Predigt am 4. Sonntag im Jahreskreis (28.01.2024)
von P. Maurus Runge OSB
Lesung: Dtn 18,15-20 – Evangelium: Mk 1,21-28
„Ach, da kommt der Meister!
Herr, die Not ist groß!
Die ich rief, die Geister,
werd ich nun nicht los.“
So lauten die zum geflügelten Wort gewordenen Verse des Zauberlehrlings im Gedicht von Johann Wolfgang von Goethe, in denen deutlich wird, dass ihm die von ihm selbst entfesselte Macht über den Kopf gewachsen ist. Erst der Spruch des Meisters bannt die Gefahr, und alles ist wieder gut.

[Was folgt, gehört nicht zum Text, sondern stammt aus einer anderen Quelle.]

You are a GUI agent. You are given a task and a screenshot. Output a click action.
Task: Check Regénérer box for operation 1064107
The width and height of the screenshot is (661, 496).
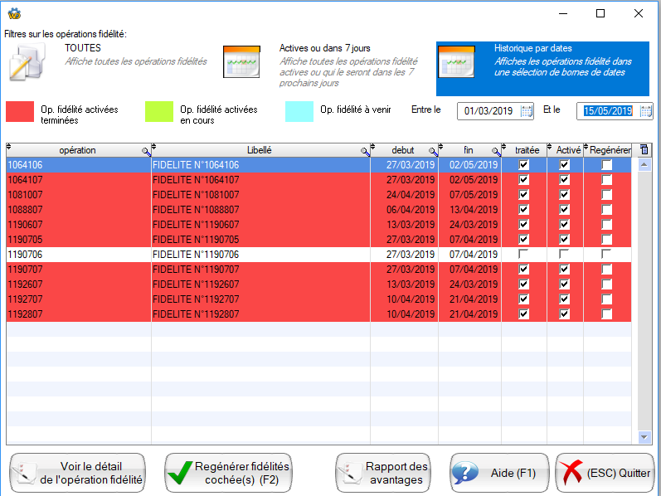click(x=607, y=180)
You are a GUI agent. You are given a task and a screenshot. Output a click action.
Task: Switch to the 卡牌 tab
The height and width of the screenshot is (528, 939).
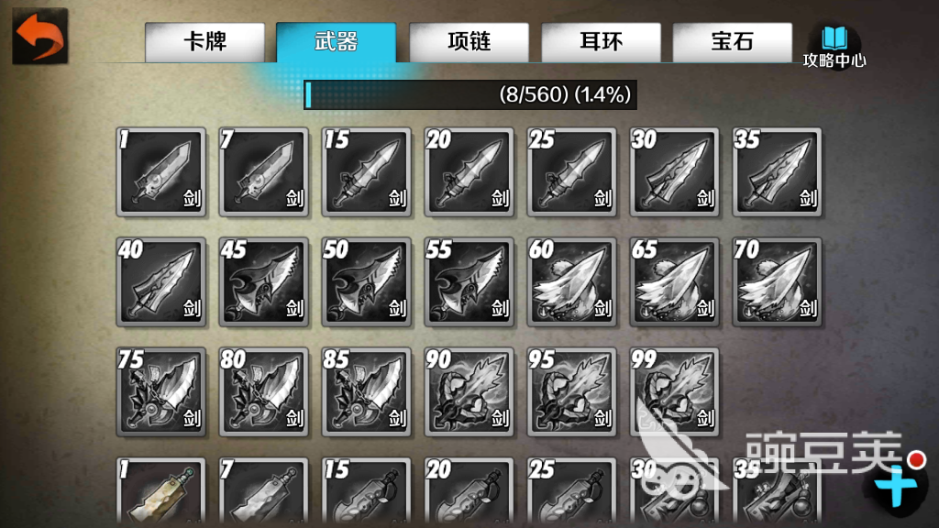[204, 42]

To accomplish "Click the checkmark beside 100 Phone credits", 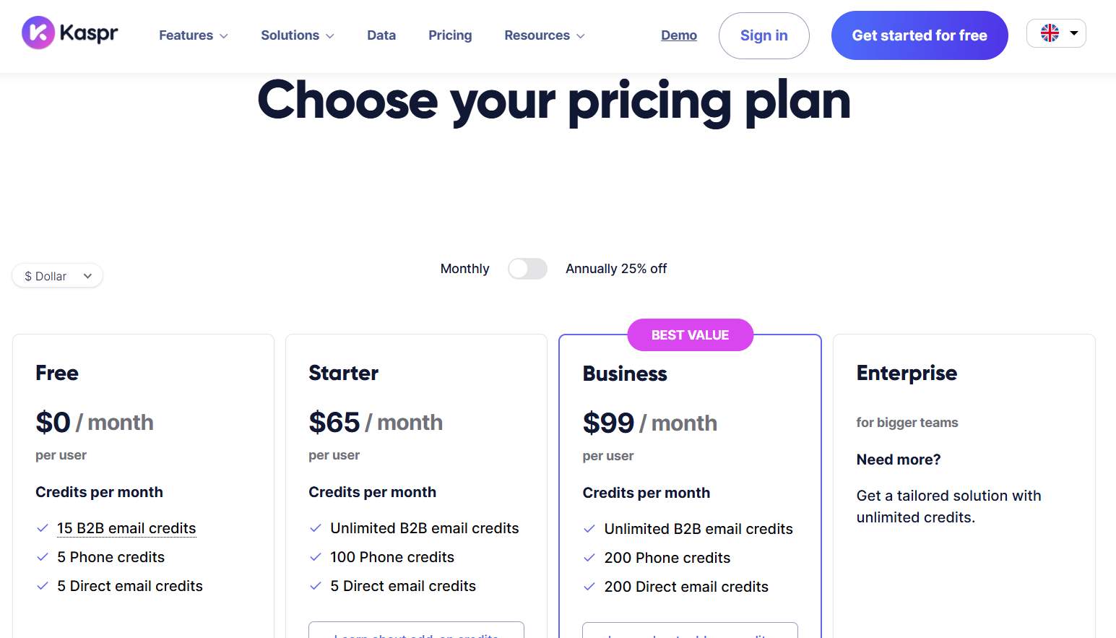I will point(315,557).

Die Rede von Geistern und Dämonen ist uns heute fremd, und wenn jemand zu oft den Teufel bemüht, werden wir skeptisch. Im Evangelium hingegen ist wie selbstverständlich von Besessenheit die Rede, und ein vornehmliches Zeichen für das in Jesus anbrechende Reich Gottes sind die Dämonenaustreibungen, die Heilung sog. besessener Menschen, die er im Namen Gottes vornimmt. Die Vollmacht Jesu, von der im heutigen Evangelium die Rede ist, äußert sich nicht nur in seinen Worten, seiner Lehre, sondern auch in ganz konkreten Zeichen. Nichtsdestotrotz bleiben uns solche Dämonenaustreibungen erst einmal fremd, gerade wenn wir bedenken, wie viel an Missbrauch in der Vergangenheit damit betrieben wurde und wie vorschnell gesagt wurde, jemand sei „vom Teufel besessen“, wenn seine Meinung den Mächtigen in Kirche und Welt nicht passte. Heute lässt sich das, was damals „Besessenheit“ genannt wurde, oftmals medizinisch erklären, und es gibt gute und erfolgversprechende Therapien, die wissenschaftlich erwiesen sind.
Wie aber können wir dann die Rede von Geistern und Dämonen heute verstehen, wenn wir sie nicht vorschnell beiseiteschieben wollen? Welcher Kern lässt sich im heutigen Evangelium für unser Leben heute herauslesen?
Denn ich bin der festen Überzeugung, dass das, was im Evangelium umschrieben ist mit einem „unreinen Geist“, auch heute existiert – wir nennen es nur anders. Auch heute gibt es Dinge, die einen Menschen langsam, aber sicher von innen zerstören können. Gedanken, die das Miteinander vergiften und wie Säure von innen her auffressen und zersetzen. Systemische, ja dämonische Strukturen, die einen Menschen krank machen können. Verschwörungstheorien, die wie „Schwurbelgeister“ daherkommen und ganz subtil Hass und Egoismus aussäen. Wenn wir an bestimmte „Geheimtreffen“ denken, merken wir, wie hochaktuell und brandgefährlich das alles ist. Gut, dass so viele Menschen endlich dagegen aufstehen und ihre Stimme erheben.
Denn genau das tut Jesus ja auch. Seine Reaktion auf den „unreinen Geist“, der den Menschen im Evangelium innerlich gefangen hält, könnte nicht klarer sein: „Schweig und verlass ihn!“ Jesus spricht deutlich aus, was Menschen krank macht, was sie innerlich und äußerlich zerreißt. Und er ermutigt uns dazu, dasselbe zu tun – immer da, wo wir krank machende Strukturen in unserer Welt, in unserer Gesellschaft, ja auch in unserer Kirche erleben. Laut die Stimme dagegen zu erheben. Menschen im wahrsten Sinne des Wortes zur eigenen Freiheit zu befähigen.
Die Lesung spricht vom Dienst des Propheten, der genau das tut. Der nicht im eigenen Namen spricht, der nicht die eigenen „unreinen Geister“ bestätigt, sondern der im Namen Gottes spricht, der den Willen Gottes verkündet. Und dieser Wille Gottes hat immer mit dem Leben des Menschen zu tun. Gott will, dass wir Menschen in Freiheit leben – diese Botschaft zieht sich wie ein Refrain durch die Seiten der gesamten Heiligen Schrift. Das Tagesgebet fasst gut zusammen, worum es geht: „Gib, dass wir dich mit ungeteiltem Herzen anbeten und die Menschen lieben, wie du sie liebst.“ Gottesliebe und Menschenliebe sind nicht gegeneinander auszuspielen, sondern zusammenzusehen. Denn nur zusammen können wir die Geister, die wir selbst gerufen haben, auch wieder loswerden. AMEN.